*TASK DIRECTIONS*:
Go through the material and copy every line in which "computer" appears.

*ENTRIES PROVIDED*:
• • • • • • •
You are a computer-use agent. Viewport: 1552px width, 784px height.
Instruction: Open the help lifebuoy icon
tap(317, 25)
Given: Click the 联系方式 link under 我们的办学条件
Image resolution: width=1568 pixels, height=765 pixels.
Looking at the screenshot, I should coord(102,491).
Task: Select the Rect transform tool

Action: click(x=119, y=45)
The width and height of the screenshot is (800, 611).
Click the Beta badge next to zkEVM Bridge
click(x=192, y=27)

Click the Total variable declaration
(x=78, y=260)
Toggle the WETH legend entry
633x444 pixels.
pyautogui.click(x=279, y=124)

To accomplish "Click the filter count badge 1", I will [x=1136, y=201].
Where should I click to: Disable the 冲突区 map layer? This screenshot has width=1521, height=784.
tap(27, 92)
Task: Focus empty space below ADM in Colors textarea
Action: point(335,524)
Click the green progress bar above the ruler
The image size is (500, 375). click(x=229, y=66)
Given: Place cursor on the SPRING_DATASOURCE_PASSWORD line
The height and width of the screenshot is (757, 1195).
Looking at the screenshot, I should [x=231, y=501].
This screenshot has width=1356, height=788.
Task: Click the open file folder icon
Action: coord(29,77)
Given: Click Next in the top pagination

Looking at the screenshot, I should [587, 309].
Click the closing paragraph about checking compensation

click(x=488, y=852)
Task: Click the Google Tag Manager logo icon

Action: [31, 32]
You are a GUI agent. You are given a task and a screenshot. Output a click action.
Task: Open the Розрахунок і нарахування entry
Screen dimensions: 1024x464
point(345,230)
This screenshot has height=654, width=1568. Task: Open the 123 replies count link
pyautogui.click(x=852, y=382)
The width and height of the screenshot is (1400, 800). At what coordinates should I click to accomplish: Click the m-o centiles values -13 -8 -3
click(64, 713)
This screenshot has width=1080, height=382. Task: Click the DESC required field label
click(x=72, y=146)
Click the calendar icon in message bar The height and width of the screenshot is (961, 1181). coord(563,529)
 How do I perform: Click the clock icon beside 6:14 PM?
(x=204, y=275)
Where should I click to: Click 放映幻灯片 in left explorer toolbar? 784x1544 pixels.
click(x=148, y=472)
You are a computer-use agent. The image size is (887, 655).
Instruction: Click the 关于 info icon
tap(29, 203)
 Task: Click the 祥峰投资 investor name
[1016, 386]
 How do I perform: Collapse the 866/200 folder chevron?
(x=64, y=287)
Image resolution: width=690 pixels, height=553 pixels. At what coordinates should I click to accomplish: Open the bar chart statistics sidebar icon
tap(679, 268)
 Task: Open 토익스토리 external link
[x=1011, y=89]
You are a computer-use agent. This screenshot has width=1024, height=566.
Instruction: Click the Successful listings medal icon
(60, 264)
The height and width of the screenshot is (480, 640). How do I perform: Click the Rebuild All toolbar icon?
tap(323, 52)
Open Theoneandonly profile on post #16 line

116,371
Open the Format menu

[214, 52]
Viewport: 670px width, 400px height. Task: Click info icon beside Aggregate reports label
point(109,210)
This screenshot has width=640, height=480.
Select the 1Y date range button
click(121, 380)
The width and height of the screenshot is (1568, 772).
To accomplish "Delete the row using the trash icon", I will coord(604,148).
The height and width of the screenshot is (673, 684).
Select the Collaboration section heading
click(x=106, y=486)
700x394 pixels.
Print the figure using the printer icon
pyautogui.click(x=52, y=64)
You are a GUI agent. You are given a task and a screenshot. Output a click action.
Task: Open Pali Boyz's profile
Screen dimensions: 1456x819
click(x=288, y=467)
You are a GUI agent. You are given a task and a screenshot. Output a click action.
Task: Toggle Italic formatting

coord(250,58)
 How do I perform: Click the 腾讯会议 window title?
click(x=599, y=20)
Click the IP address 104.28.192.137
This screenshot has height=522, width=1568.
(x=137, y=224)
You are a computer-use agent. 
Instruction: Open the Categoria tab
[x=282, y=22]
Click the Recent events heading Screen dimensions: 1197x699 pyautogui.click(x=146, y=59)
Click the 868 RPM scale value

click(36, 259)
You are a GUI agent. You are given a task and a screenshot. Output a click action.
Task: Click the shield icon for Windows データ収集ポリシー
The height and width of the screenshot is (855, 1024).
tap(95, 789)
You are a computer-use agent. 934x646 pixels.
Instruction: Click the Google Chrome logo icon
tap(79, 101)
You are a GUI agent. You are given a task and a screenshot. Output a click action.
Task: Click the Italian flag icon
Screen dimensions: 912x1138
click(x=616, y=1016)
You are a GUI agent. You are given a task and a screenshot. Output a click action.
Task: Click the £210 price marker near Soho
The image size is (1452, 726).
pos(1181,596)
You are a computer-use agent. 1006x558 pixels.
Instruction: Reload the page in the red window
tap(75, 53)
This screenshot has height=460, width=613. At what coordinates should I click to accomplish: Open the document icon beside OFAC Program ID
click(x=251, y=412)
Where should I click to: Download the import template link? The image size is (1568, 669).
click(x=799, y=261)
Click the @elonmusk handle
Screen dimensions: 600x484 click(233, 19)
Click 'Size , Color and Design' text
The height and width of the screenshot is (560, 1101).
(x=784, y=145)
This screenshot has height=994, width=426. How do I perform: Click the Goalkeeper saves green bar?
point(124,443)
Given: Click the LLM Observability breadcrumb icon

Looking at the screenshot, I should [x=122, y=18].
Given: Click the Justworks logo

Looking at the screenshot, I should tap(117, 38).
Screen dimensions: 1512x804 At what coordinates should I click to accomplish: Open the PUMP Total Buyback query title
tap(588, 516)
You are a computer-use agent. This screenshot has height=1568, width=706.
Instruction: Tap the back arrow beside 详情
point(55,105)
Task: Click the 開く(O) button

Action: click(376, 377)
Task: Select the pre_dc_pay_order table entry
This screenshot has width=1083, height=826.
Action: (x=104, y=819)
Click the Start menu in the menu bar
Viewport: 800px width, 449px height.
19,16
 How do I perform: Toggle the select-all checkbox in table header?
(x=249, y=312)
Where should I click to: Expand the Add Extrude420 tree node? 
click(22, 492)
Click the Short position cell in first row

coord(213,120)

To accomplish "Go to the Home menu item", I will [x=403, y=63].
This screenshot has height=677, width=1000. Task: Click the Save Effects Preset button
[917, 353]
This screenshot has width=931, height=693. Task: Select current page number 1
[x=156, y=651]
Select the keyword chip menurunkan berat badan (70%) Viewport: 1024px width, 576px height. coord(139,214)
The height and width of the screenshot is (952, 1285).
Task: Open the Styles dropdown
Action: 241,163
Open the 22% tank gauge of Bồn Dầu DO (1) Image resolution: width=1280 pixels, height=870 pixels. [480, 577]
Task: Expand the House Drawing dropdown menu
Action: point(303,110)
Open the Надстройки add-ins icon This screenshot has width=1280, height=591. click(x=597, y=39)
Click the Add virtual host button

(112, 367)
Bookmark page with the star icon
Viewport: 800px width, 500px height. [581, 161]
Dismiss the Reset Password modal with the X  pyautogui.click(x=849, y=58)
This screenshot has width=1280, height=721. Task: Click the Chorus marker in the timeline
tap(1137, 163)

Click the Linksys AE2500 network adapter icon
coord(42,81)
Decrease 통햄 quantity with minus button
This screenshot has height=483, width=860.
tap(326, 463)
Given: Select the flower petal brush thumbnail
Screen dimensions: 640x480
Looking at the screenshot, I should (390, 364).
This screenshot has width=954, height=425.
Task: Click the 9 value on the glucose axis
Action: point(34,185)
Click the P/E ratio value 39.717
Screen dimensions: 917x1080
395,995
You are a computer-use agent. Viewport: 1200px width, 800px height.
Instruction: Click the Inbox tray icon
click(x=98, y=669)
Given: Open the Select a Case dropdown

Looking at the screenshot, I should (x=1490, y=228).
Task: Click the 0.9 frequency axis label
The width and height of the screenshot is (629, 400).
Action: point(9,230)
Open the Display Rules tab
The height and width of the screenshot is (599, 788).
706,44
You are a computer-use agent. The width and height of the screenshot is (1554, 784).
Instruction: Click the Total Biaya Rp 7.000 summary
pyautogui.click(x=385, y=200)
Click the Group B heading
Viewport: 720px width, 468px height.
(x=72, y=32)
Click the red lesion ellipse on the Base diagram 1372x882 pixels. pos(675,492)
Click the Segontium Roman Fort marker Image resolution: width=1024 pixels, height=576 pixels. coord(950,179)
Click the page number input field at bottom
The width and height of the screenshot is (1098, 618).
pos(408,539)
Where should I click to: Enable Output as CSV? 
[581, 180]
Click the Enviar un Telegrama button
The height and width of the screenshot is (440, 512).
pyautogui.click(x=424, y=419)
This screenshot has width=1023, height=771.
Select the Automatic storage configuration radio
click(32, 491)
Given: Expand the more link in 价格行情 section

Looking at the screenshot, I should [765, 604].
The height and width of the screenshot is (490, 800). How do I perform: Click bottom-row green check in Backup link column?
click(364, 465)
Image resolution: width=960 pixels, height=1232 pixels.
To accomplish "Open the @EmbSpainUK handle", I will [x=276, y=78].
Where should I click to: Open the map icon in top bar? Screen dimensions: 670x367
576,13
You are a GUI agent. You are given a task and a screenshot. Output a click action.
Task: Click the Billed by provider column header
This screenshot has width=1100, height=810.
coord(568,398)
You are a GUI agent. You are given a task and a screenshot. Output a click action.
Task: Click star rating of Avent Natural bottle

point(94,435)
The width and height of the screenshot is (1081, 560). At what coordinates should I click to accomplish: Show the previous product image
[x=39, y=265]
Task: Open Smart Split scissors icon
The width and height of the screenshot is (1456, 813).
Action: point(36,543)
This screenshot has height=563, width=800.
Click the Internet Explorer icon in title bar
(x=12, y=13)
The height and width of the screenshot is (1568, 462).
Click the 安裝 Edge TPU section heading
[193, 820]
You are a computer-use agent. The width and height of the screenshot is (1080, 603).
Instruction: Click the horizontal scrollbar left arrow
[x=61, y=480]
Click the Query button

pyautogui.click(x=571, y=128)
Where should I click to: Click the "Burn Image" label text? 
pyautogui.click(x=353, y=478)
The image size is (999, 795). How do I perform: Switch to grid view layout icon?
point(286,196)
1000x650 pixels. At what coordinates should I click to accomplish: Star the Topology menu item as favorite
• • • • • • •
*ANSWER TO THE PROBLEM*:
You are a computer-use agent. Viewport: 1552px width, 784px height.
You are a computer-use agent. The image size is (887, 655).
You are a computer-use agent. This screenshot has width=1024, height=566.
You are a computer-use agent. 
You are a computer-use agent. 934x646 pixels.
You are a computer-use agent. 1006x558 pixels.
You are a computer-use agent. This screenshot has height=1568, width=706.
You are a computer-use agent. Viewport: 1200px width, 800px height.
You are a computer-use agent. The width and height of the screenshot is (1554, 784).
You are a computer-use agent. The width and height of the screenshot is (1080, 603).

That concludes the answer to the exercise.